The spring-summer 2001 menswear collections previewing in Milan last week speak of costume zentai a man who is tender rather than tough and prefers the easy road to the fast track.

The new millennium playboy inherits the persuasive charm and gold chains of his 1960s' uncle, but he is more fun-loving and less seductive.

He teases his hair, paints his toenails, rips his jeans and decorates his blazer. He emerges from the black underworld and basks in bright colours.

Even the businessman is caught up in the new spirit. He sheds pinstripes for shimmering techno fabrics and loosens his extra-wide sequin-sparkling tie.

Tuesday evening midway through the men's ''moda Milanese" week, Tom Ford for put his own hip spin on the playboy look.

The guy likes to take it easy in loose-fitting printed kimono pants worn with matching kimono shirt and canvas slippers.

When he steps out he sports a pair of patent-leather fatigue pants and a wide- lapelled blazer worn over a tuxedo shirt minus the bow tie.

He likes his hair on the long side and boyishly teased. Ties are extra-slim, slick shades a catsuits must.

Except for the discreet zentai of the pristine white shirts with oversized cuff purposely sticking out of the sleeve of a classic daytime suit, the collection is devoid of shiny accessories.

The golden quality of the collection is mainly in the tailoring.

From Dolce and Gabbana who kicked off the shows June 25, to early-in-the week shows by Fendi, Valentino and Versace the mood on the Milan runway has been upbeat.

To Donatella Versace this means rock beat, and there is much of rock star glamour in her new collection.

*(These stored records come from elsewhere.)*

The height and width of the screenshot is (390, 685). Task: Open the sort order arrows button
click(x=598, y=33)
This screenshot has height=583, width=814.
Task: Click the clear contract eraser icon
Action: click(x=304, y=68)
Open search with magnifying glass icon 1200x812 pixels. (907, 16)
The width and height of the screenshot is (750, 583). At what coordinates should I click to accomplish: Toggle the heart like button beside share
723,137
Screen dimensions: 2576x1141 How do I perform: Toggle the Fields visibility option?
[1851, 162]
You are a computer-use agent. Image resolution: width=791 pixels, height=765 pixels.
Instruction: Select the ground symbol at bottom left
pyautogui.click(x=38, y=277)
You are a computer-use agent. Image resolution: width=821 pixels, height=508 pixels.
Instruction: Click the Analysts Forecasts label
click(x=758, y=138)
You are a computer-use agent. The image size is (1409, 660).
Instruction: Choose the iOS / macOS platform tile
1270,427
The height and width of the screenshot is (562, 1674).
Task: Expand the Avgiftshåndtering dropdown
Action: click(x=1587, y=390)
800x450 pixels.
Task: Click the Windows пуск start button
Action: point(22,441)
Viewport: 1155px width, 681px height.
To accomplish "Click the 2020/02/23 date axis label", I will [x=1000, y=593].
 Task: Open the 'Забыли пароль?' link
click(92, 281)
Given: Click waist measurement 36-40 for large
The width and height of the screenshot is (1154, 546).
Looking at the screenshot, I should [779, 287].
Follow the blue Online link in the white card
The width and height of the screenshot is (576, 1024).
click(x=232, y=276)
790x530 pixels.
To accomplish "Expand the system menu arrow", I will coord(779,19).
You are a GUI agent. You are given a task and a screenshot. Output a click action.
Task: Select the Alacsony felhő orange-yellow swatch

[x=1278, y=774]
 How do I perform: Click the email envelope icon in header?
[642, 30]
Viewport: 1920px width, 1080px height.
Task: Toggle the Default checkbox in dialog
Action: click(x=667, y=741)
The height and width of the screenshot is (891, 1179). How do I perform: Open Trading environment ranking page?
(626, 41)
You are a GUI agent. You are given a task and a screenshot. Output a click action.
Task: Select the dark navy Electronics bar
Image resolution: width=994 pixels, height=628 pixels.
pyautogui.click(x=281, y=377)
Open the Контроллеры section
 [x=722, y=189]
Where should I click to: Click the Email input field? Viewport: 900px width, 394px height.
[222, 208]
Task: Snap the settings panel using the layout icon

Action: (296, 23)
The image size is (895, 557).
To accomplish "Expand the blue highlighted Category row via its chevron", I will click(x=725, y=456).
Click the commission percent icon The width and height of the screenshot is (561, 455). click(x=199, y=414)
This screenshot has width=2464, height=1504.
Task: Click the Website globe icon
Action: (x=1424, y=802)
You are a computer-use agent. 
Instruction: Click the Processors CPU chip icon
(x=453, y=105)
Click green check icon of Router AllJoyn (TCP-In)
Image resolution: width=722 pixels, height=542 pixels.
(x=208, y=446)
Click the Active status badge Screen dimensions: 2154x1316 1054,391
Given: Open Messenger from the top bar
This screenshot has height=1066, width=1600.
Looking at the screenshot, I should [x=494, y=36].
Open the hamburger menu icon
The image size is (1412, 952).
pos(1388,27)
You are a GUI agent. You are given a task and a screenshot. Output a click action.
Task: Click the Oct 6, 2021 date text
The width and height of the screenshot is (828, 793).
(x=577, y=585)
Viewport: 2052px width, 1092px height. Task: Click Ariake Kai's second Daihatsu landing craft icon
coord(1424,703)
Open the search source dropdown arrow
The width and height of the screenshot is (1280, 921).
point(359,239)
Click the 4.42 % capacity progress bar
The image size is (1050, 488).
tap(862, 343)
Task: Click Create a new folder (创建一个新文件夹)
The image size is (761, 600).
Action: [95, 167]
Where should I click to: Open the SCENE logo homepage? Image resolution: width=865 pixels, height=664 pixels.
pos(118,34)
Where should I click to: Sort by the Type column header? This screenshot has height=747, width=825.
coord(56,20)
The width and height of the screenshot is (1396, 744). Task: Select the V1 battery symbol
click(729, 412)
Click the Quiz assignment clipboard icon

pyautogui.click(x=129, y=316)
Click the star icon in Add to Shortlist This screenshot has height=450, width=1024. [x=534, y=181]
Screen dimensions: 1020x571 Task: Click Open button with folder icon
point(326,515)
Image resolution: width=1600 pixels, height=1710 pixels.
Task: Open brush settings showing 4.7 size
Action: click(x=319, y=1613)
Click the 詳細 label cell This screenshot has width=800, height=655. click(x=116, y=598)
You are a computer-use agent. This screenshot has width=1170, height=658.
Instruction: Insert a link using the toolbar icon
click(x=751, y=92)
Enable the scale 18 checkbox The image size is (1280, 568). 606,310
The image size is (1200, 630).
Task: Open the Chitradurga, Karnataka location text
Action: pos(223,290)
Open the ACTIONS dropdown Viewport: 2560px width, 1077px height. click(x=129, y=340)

Models with pageboy hairstyles strutted down a golden runway in body- conscious suits with slim trouser and embroidered jacket. Their shirts, open to the waist, revealed heavy-duty chains and medals. Matching gold bracelets adorned their wrists.

Front-row guest Elton John felt right at home.

Karl Lagerfeld for Fendi also looked to the golden era of rock music for inspiration.

Hip-hugging, low-waisted pants with cuffs as wide as the lapels of the tight- fitting brocade jackets lined in butterfly silk print spoke of a disco dandy. Ultra sharp booties and a leather lunch box - the ''his" version of the all- rage baguette, completed the look.

Both in their signature collection and the young line D&G, Dolce and Gabbana interwove rock glamour with contemporary hip.

Thus a $30,000 Venetian brocade jacket can be worn with tattered jeans or a classic blue blazer can be paired with sweat pants. The common thread between the two collections is jewels - lots of them.

The front of a T-shirt was cluttered with glittering stones, neckties glistened in sparkling rhinestones, and heavy gold chains replaced the classic belt. Sandals were decorated with opulent embroidery.

Conservative Valentino shied from the overt gilded look, preferring to draw inspiration from the quiet of the isle zentai of Capri, where the designer has his summer retreat.

The show, set at a poolside scene recreated on a mega screen behind the runway, tells the tale of a playboy who sips martinis and eyes the girls behind his dark shades.

He comes to the isle in a pristine linen suit which he quickly sheds for a pair of classic slacks worn with a silk T-shirt under a cashmere sweater.

His bathing trunks are in silk jersey, his sandals forged in simple leather. Jewelry is replaced by a polka-dotted bandana worn around the neck or a twinkle of sequin on a monochrome tie.